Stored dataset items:
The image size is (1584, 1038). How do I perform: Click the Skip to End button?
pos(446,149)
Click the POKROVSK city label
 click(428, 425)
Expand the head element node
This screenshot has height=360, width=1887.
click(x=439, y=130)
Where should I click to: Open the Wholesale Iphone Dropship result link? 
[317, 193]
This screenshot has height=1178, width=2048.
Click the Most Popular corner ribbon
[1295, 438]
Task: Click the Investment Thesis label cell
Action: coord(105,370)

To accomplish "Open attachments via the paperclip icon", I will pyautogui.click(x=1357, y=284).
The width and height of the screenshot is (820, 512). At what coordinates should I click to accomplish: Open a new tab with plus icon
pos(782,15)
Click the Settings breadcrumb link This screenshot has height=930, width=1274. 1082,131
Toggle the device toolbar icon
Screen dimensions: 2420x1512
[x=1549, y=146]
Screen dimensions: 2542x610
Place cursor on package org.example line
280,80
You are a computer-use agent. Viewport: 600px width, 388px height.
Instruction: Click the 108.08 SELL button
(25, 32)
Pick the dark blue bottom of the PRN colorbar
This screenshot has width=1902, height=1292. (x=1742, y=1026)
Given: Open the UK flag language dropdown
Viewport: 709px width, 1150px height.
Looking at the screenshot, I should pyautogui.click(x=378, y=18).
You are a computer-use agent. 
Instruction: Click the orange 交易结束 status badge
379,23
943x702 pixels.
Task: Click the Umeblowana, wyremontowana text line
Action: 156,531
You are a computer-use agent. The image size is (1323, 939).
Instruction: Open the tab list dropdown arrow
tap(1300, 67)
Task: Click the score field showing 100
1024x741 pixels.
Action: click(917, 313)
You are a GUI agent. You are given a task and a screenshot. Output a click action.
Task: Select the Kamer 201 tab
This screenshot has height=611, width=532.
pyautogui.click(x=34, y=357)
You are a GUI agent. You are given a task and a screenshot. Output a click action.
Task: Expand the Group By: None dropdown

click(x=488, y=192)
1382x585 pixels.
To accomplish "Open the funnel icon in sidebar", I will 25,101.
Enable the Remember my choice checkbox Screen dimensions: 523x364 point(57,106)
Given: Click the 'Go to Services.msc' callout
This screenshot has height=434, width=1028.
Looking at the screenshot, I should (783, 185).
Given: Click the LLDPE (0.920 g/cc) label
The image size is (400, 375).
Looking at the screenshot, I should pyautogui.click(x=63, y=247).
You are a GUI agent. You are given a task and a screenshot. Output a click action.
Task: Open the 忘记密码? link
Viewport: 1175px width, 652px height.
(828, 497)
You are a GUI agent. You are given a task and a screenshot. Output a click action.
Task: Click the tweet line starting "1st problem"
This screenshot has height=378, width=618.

> _What needs to be done_
Take the data above and reproduce it exactly.

> _Problem solution_
The image size is (1584, 1038). How do I perform: Click the Skip to End button?
pos(446,149)
Click the POKROVSK city label
 click(428, 425)
Expand the head element node
This screenshot has height=360, width=1887.
click(x=439, y=130)
Where should I click to: Open the Wholesale Iphone Dropship result link? 
[317, 193]
This screenshot has height=1178, width=2048.
Click the Most Popular corner ribbon
[1295, 438]
Task: Click the Investment Thesis label cell
Action: coord(105,370)

To accomplish "Open attachments via the paperclip icon", I will pyautogui.click(x=1357, y=284).
The width and height of the screenshot is (820, 512). At what coordinates should I click to accomplish: Open a new tab with plus icon
pos(782,15)
Click the Settings breadcrumb link This screenshot has height=930, width=1274. 1082,131
Toggle the device toolbar icon
Screen dimensions: 2420x1512
[x=1549, y=146]
Screen dimensions: 2542x610
Place cursor on package org.example line
280,80
You are a computer-use agent. Viewport: 600px width, 388px height.
Instruction: Click the 108.08 SELL button
(25, 32)
Pick the dark blue bottom of the PRN colorbar
This screenshot has width=1902, height=1292. (x=1742, y=1026)
Given: Open the UK flag language dropdown
Viewport: 709px width, 1150px height.
Looking at the screenshot, I should pyautogui.click(x=378, y=18).
You are a computer-use agent. 
Instruction: Click the orange 交易结束 status badge
379,23
943x702 pixels.
Task: Click the Umeblowana, wyremontowana text line
Action: 156,531
You are a computer-use agent. The image size is (1323, 939).
Instruction: Open the tab list dropdown arrow
tap(1300, 67)
Task: Click the score field showing 100
1024x741 pixels.
Action: click(917, 313)
You are a GUI agent. You are given a task and a screenshot. Output a click action.
Task: Select the Kamer 201 tab
This screenshot has height=611, width=532.
pyautogui.click(x=34, y=357)
You are a GUI agent. You are given a task and a screenshot. Output a click action.
Task: Expand the Group By: None dropdown

click(x=488, y=192)
1382x585 pixels.
To accomplish "Open the funnel icon in sidebar", I will 25,101.
Enable the Remember my choice checkbox Screen dimensions: 523x364 point(57,106)
Given: Click the 'Go to Services.msc' callout
This screenshot has height=434, width=1028.
Looking at the screenshot, I should (783, 185).
Given: Click the LLDPE (0.920 g/cc) label
The image size is (400, 375).
Looking at the screenshot, I should pyautogui.click(x=63, y=247).
You are a GUI agent. You are given a task and a screenshot. Output a click action.
Task: Open the 忘记密码? link
Viewport: 1175px width, 652px height.
(828, 497)
You are a GUI agent. You are given a task and a screenshot. Output a click action.
Task: Click the tweet line starting "1st problem"
This screenshot has height=378, width=618.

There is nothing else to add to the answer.